• **Teks Sumber**:
☆ ☆ ☆

Jakarta, Gatra.com – Serangan siber saat ini lebih banyak menyasar pada pencurian data pengguna dibandingkan dengan kejahatan dengan penghentian sistem operasi. Bagi para penjahat siber, pencurian data ibarat mendapatkan “ikan segar”. Data pengguna, apalagi bersifat sensitif dan rahasia seperti data kartu kredit, alamat email, dan sebagainya, dapat dijual dengan harga yang tinggi.
Hal ini menjadikan pencurian data atau data breach menjadi insiden yang harus diwaspadai. Sebuah institusi, baik itu organisasi maupun perusahaan, harus siap dan sigap jika mendapati terjadinya insiden ini. Menghadapi insiden data breach tidak hanya pada aksi cepat tanggap setelah insiden tetapi juga terdapat langkah preventif untuk menghadapi insiden tersebut.

☆ ☆ ☆

• **Kutipan Catatan**:
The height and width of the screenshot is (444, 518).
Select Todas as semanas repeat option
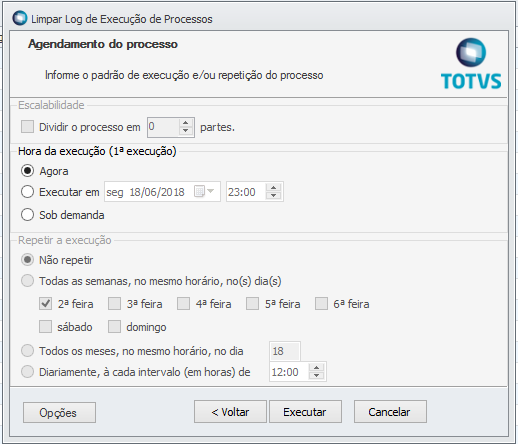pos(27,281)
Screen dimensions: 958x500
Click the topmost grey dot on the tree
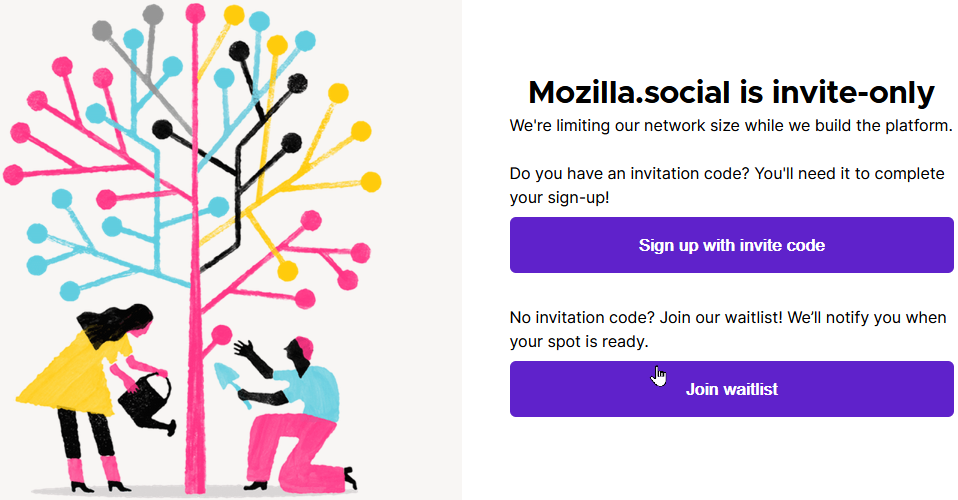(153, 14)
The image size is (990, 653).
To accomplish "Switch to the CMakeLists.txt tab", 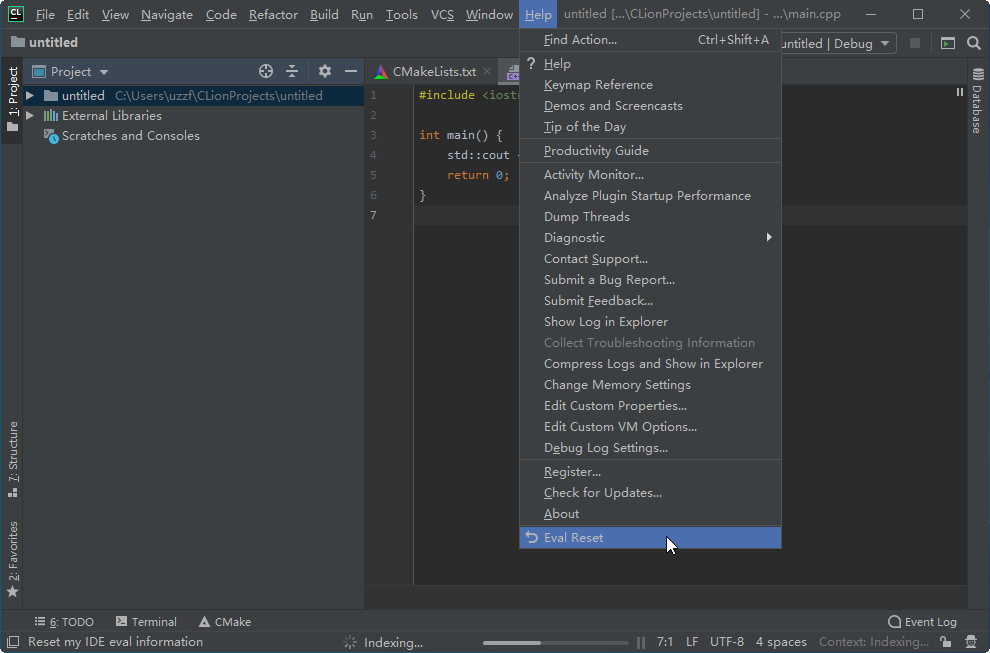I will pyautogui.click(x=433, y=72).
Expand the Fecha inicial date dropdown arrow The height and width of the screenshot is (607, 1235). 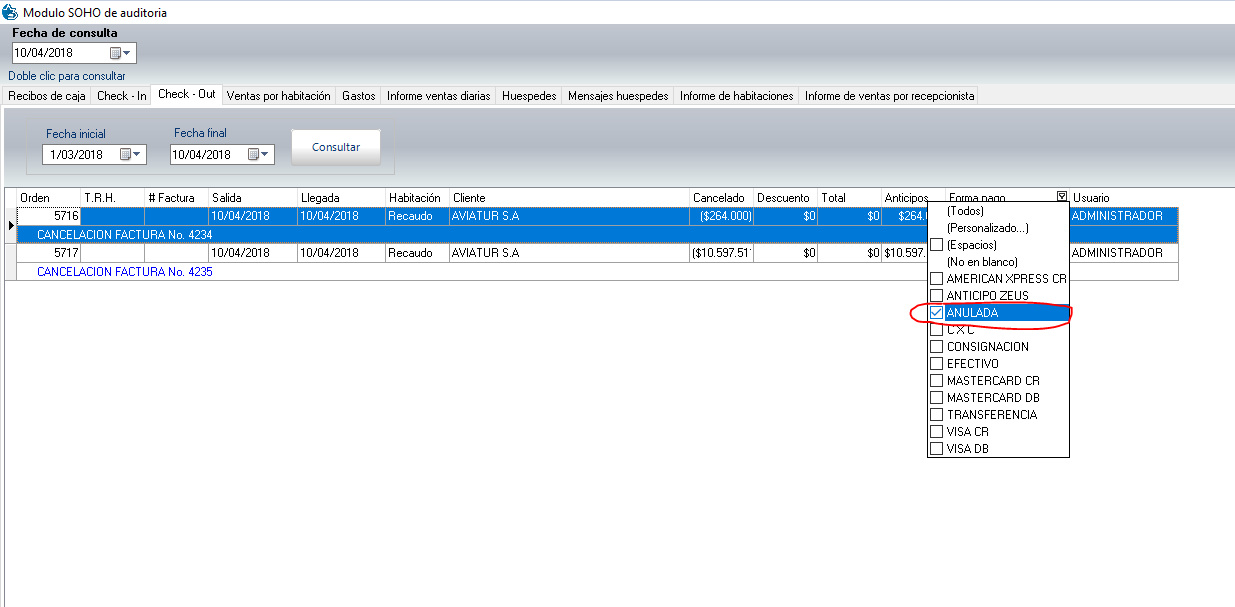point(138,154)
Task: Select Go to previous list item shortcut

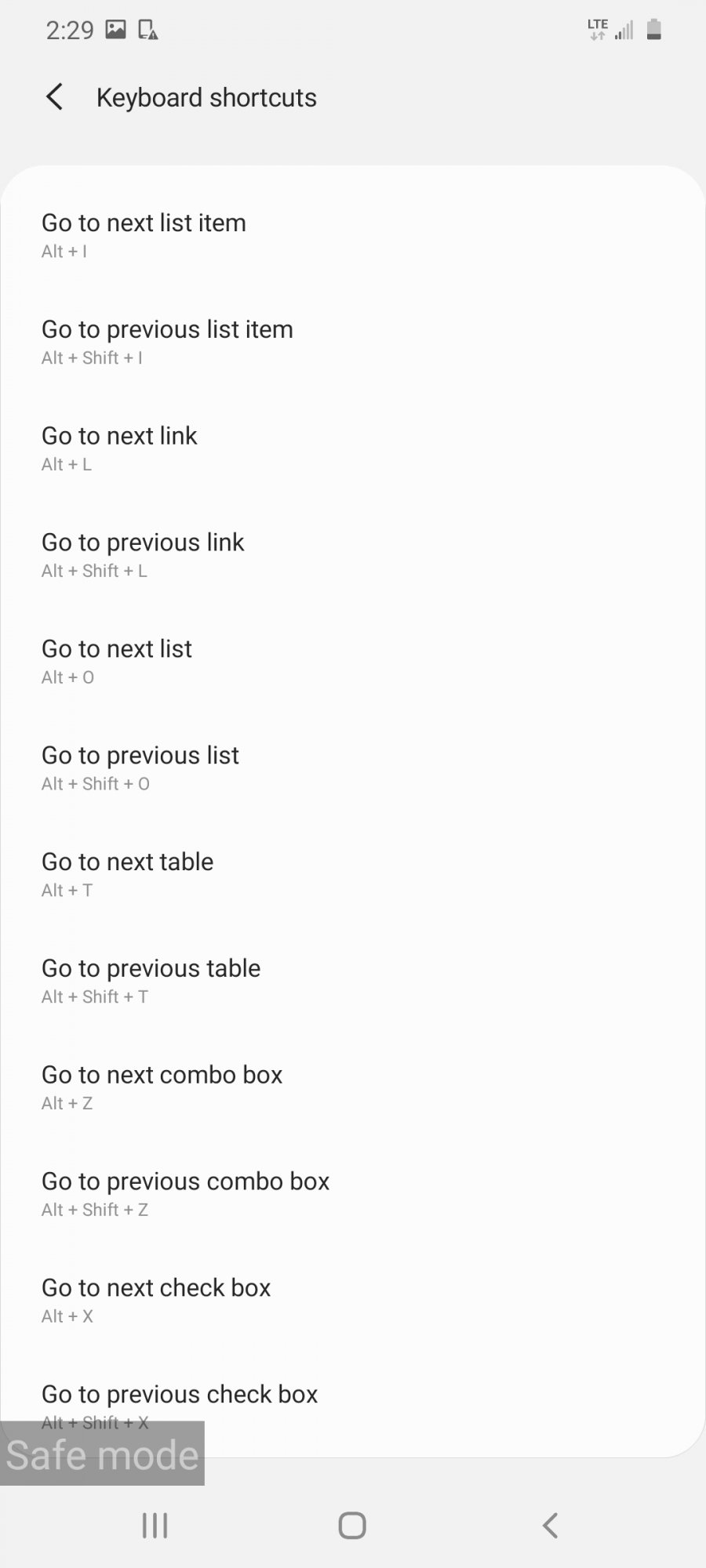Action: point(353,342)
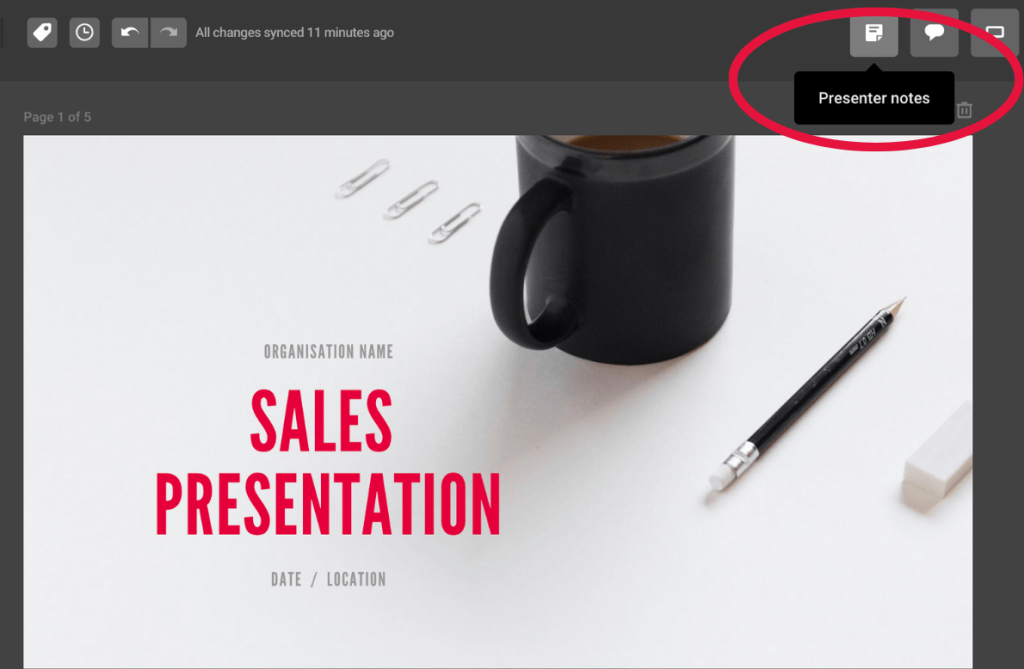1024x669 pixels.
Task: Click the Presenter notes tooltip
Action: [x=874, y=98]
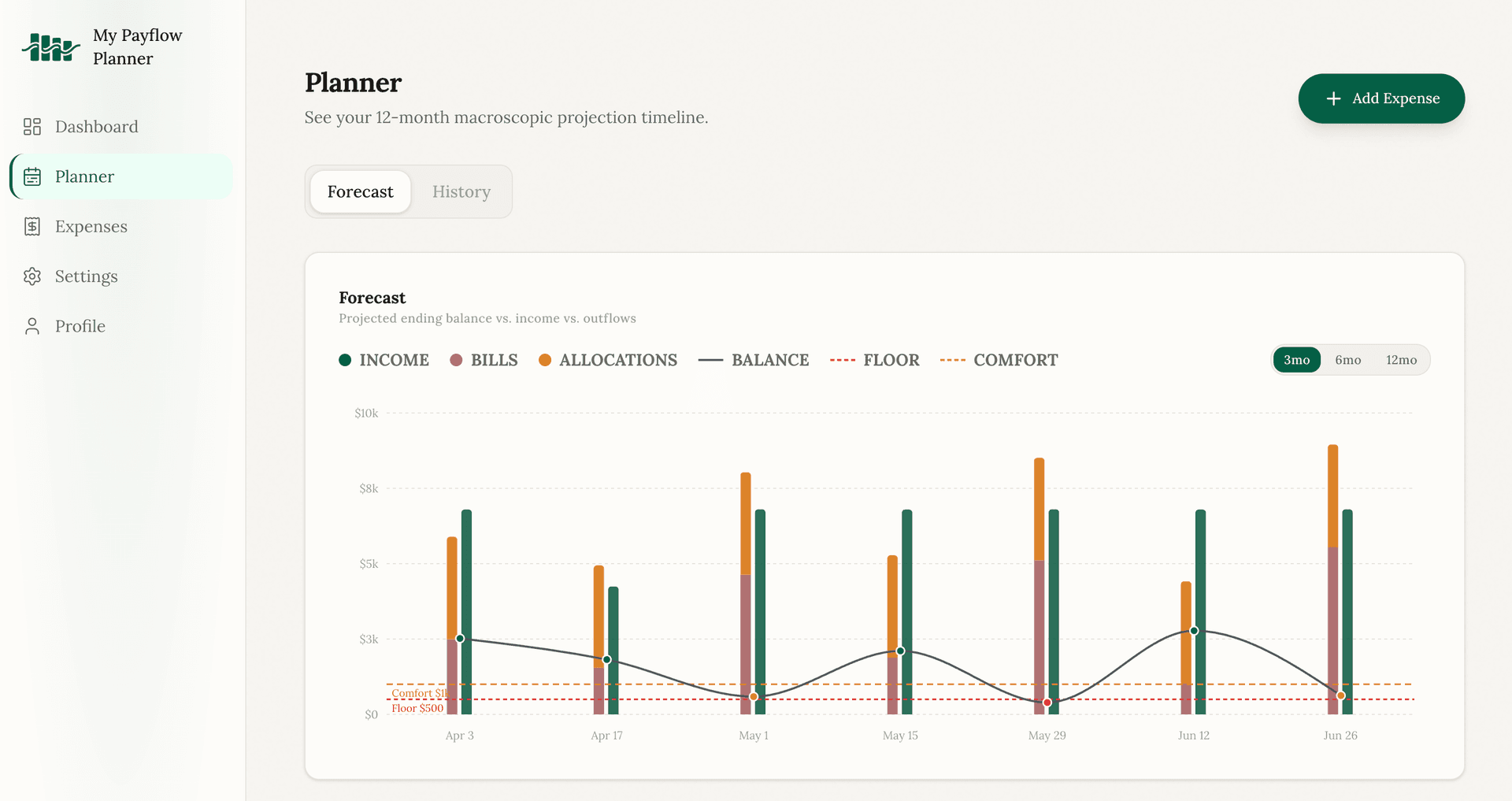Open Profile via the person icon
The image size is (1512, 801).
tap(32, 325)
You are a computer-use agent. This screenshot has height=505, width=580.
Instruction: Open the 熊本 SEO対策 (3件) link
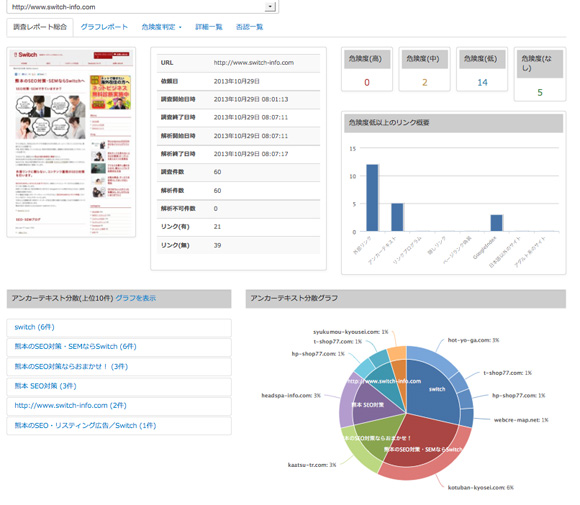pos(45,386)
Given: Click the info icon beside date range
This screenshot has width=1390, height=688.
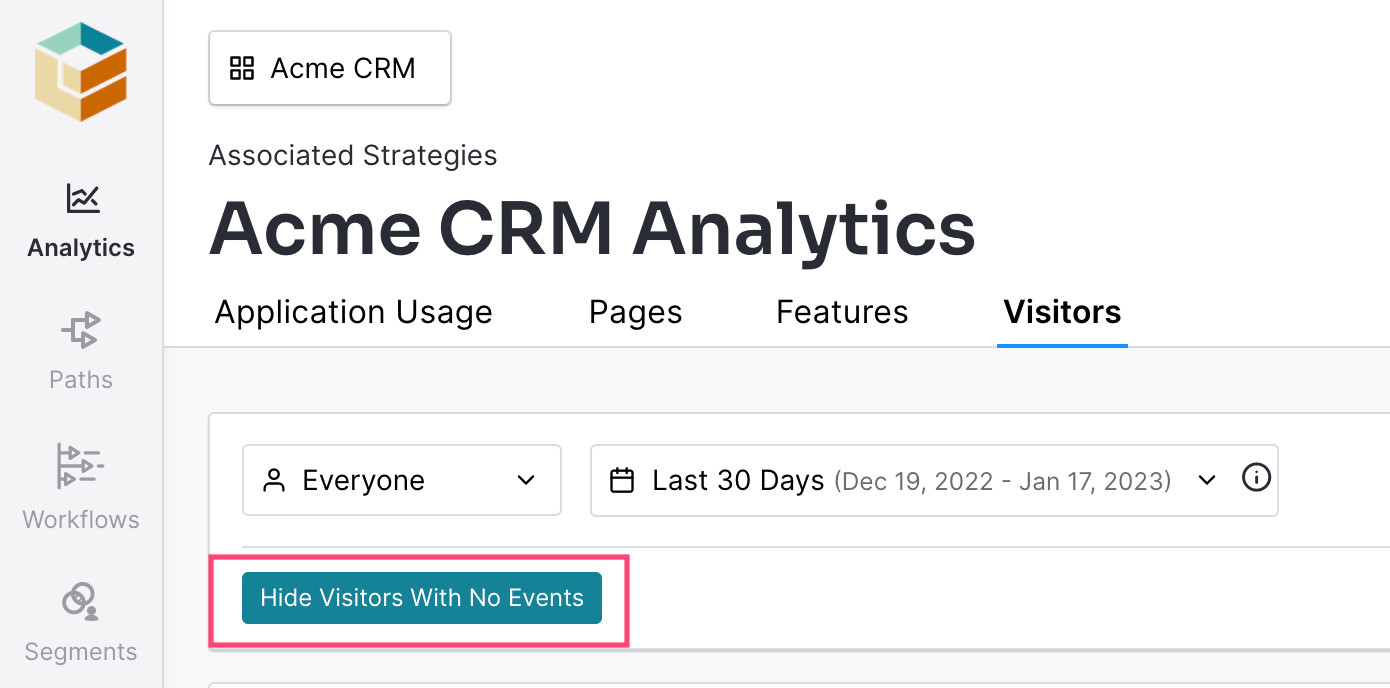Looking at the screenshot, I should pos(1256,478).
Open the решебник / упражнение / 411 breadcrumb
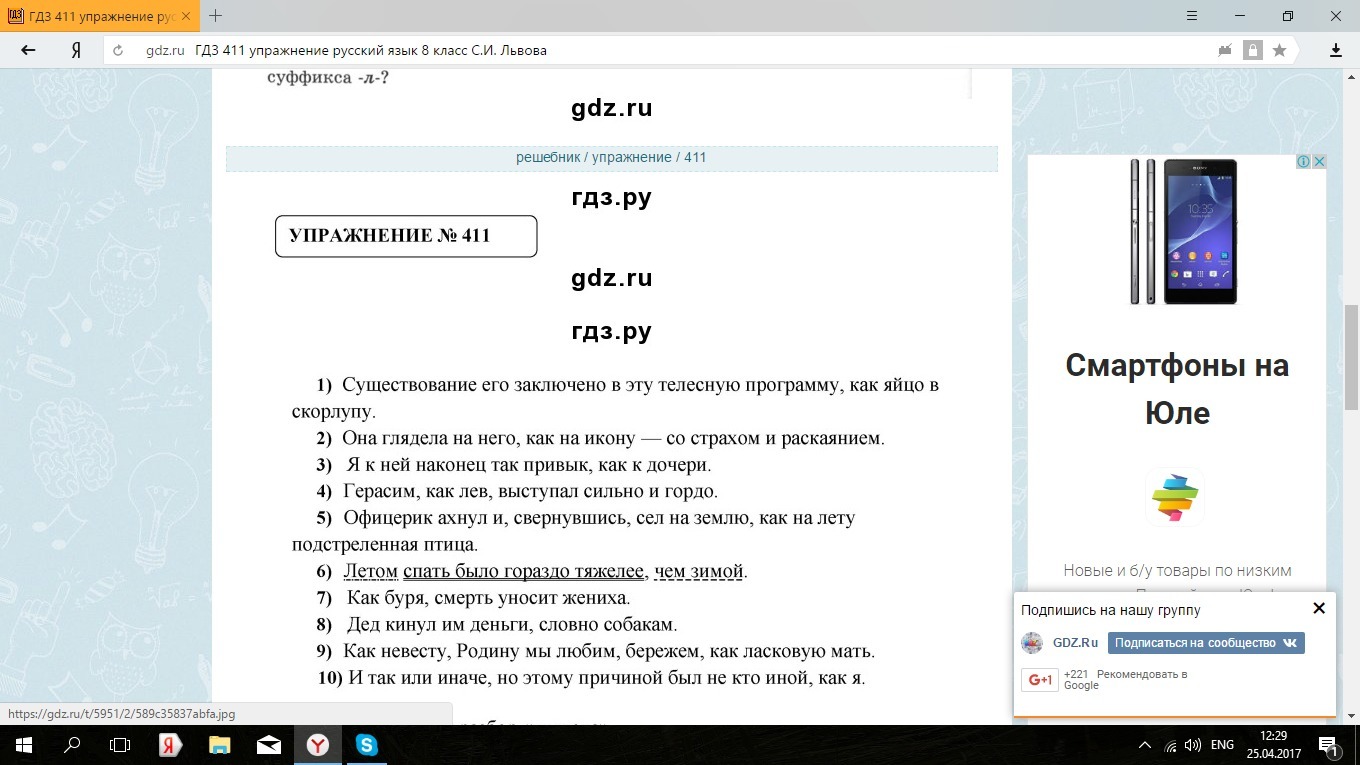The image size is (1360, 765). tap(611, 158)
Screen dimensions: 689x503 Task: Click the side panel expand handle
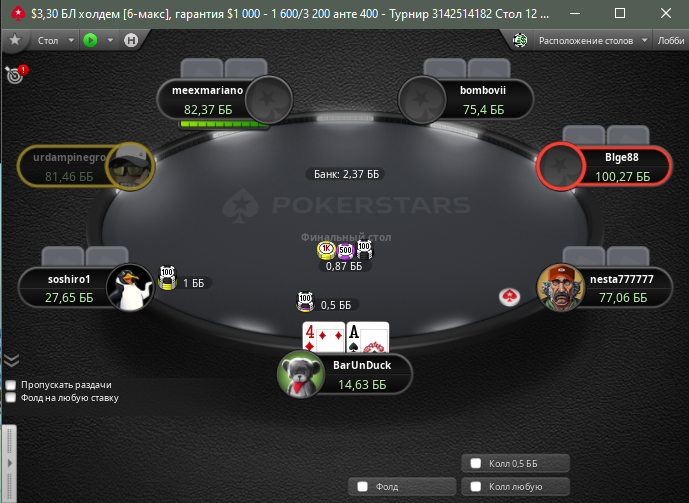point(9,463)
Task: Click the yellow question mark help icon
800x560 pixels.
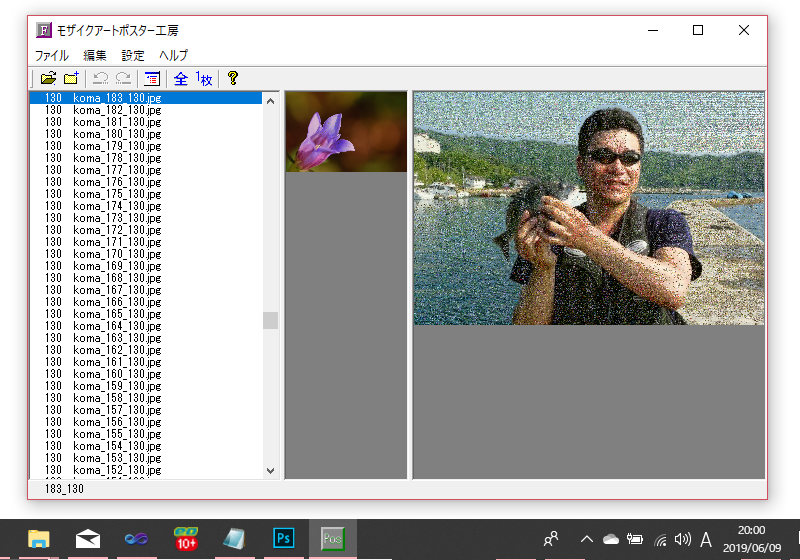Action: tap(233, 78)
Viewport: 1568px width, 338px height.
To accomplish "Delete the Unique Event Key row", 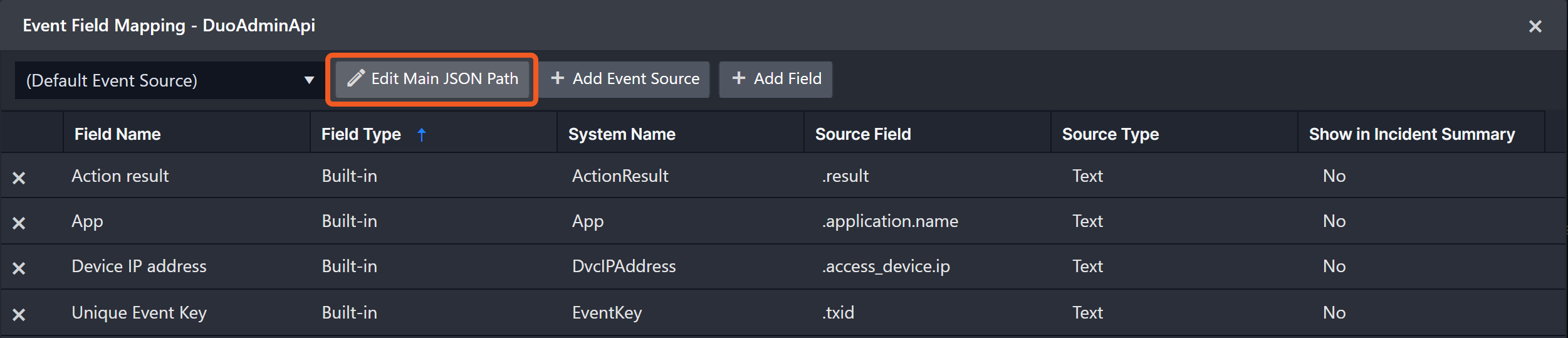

☆ ☆ ☆

• **Tugas Kerja 1**:
Menurut teks tentang serangan siber, pencurian data diibaratkan seperti mendapatkan apa bagi para penjahat siber?
• **Tugas Kerja 2**:
Tuliskan kembali bagian teks tentang serangan siber yang terletak antara "Jakarta, Gatra.com –" dan "menghadapi insiden tersebut.", termasuk kedua batas itu.

• **Hasil Latihan 1**:
Pencurian data diibaratkan seperti mendapatkan "ikan segar".

• **Hasil Latihan 2**:
Jakarta, Gatra.com – Serangan siber saat ini lebih banyak menyasar pada pencurian data pengguna dibandingkan dengan kejahatan dengan penghentian sistem operasi. Bagi para penjahat siber, pencurian data ibarat mendapatkan “ikan segar”. Data pengguna, apalagi bersifat sensitif dan rahasia seperti data kartu kredit, alamat email, dan sebagainya, dapat dijual dengan harga yang tinggi.
Hal ini menjadikan pencurian data atau data breach menjadi insiden yang harus diwaspadai. Sebuah institusi, baik itu organisasi maupun perusahaan, harus siap dan sigap jika mendapati terjadinya insiden ini. Menghadapi insiden data breach tidak hanya pada aksi cepat tanggap setelah insiden tetapi juga terdapat langkah preventif untuk menghadapi insiden tersebut.